CVE-2021-34622, the second flaw in the user profile update functionality, uses the same technique as above but requires an attacker to have an account on a vulnerable site for the exploit to work. 

“However, since the registration function did not validate if user registration was enabled, a user could easily sign up and exploit this vulnerability, if they were not able to exploit the privilege escalation vulnerability during registration,” according to Wordfence researchers. 

Arbitrary file upload is the third flaw present in the image uploader component (CVE-2021-34623). The image uploader in ProfilePress was insecurely implemented using the exif_imagetype function to determine whether a file was safe or not. An attacker could disguise a malicious file by uploading a spoofed file which would bypass the exif_imagetype check.

CVE-2021-34624, the fourth and the last flaw present in the plugin’s ‘custom fields’ functionality, which also checks for malicious files, could be exploited to achieve RCE.

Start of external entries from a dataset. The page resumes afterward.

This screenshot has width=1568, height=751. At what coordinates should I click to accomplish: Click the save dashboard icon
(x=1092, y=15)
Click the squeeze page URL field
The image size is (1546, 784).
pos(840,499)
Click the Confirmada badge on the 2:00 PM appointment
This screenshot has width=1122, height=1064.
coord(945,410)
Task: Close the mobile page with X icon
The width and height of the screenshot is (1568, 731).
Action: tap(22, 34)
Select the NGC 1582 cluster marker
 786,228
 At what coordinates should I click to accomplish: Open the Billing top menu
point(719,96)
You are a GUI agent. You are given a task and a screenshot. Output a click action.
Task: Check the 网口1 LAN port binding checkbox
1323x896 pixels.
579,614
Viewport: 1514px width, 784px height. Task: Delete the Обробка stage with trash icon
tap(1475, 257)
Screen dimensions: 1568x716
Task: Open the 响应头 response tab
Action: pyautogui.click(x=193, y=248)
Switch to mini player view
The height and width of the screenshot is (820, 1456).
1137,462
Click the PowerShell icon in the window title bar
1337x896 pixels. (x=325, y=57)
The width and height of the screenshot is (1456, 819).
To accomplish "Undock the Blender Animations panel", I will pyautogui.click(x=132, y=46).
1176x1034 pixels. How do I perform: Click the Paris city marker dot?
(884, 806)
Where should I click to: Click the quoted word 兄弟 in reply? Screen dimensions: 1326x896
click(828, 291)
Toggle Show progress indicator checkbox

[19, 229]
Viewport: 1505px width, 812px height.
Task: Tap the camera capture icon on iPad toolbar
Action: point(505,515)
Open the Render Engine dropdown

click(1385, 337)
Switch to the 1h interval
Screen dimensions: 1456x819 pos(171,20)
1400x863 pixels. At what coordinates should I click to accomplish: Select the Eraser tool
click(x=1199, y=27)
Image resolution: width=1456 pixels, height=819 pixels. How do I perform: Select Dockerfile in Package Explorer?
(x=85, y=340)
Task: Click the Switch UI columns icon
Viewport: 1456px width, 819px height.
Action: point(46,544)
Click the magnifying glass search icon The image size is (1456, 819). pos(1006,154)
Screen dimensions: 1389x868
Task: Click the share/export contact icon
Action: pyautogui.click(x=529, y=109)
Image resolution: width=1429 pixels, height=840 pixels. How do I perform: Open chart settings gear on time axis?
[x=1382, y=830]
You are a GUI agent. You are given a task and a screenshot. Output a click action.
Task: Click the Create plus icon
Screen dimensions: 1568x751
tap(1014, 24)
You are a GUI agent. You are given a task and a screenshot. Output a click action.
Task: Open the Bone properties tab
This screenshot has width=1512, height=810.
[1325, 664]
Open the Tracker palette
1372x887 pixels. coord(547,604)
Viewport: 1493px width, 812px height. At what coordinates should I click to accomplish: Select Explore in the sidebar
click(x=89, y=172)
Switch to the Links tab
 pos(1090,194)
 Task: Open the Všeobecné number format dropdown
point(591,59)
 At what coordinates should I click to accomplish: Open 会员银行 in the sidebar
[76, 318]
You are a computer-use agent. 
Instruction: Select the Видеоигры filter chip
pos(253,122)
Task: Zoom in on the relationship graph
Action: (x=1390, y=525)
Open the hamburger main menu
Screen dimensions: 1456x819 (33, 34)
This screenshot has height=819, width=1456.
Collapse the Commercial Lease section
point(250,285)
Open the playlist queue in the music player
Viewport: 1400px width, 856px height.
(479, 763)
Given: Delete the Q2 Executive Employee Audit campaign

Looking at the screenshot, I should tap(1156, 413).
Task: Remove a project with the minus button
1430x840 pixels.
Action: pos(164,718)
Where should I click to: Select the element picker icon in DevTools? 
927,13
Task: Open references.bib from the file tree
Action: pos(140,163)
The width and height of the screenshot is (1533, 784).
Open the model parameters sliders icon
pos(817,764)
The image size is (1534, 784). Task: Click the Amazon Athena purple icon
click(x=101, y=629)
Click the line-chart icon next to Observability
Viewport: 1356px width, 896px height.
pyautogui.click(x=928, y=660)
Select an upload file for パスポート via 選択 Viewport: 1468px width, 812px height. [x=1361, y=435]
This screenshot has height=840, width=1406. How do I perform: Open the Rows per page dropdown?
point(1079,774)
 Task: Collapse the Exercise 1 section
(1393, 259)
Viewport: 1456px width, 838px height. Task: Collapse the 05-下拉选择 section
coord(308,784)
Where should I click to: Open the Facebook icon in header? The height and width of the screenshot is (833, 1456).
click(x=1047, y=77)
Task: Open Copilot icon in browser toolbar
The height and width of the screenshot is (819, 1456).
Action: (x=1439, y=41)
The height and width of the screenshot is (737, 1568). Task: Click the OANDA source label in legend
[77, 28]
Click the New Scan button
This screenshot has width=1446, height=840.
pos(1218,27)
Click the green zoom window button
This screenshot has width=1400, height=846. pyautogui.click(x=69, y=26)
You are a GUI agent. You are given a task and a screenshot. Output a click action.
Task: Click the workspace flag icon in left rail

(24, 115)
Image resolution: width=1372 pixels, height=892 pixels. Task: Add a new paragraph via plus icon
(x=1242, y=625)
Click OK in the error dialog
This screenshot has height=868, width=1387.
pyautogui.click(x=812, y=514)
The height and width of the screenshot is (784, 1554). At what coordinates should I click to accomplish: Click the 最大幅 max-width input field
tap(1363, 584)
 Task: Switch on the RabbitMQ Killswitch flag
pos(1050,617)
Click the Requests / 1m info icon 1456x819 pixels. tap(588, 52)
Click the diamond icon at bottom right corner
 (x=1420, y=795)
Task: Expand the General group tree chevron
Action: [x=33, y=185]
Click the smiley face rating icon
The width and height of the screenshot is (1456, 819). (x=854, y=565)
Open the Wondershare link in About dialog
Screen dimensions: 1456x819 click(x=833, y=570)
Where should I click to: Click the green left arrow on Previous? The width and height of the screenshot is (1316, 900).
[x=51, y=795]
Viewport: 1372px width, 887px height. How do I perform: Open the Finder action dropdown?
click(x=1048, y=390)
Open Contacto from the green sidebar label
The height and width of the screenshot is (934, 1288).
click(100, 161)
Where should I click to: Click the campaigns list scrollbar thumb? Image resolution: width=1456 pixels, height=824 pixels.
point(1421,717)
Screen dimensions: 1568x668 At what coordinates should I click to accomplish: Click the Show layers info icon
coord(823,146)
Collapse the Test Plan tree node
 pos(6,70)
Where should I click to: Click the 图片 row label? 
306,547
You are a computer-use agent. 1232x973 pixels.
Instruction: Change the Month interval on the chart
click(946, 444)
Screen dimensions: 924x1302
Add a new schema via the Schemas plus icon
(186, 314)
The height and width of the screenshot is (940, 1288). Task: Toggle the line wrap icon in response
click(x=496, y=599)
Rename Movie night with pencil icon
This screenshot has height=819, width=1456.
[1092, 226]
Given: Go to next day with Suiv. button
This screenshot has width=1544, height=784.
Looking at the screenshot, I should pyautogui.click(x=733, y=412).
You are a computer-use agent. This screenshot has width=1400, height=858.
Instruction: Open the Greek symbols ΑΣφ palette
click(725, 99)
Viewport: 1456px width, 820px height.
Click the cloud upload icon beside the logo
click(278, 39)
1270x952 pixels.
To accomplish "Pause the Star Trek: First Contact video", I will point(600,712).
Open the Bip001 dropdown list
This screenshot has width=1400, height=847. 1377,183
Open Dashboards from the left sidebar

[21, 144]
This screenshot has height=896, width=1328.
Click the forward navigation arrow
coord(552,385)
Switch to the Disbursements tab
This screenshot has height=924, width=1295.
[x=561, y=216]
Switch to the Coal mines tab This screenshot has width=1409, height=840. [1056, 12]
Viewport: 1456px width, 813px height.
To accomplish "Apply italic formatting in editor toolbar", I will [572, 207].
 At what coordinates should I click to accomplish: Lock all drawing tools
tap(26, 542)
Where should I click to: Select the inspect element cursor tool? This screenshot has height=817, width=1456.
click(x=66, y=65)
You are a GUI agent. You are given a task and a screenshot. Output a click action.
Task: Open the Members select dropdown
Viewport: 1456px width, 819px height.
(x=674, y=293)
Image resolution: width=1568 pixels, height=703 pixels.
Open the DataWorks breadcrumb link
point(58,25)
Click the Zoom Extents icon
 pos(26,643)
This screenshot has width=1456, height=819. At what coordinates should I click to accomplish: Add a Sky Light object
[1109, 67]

ProfilePress, formerly known as WP User Avatar, facilitates the uploading of WordPress user profile images and is installed on over 400,000 sites. Its only functionality was to upload photos; however, a recent change saw the plugin augmented with new features including user login and registration. Unfortunately, the new features introduced several security flaws. 

Chloe Chamberland, threat analyst at Wordfence discovered the bug by using a tool called WPDirectory to search the WordPress plugin repository for specific lines of code. “I did a routine search for wp_ajax hooks and found that this plugin had introduced some new AJAX actions that I hadn’t previously noticed before, which led to me further investigating them,” the researcher told.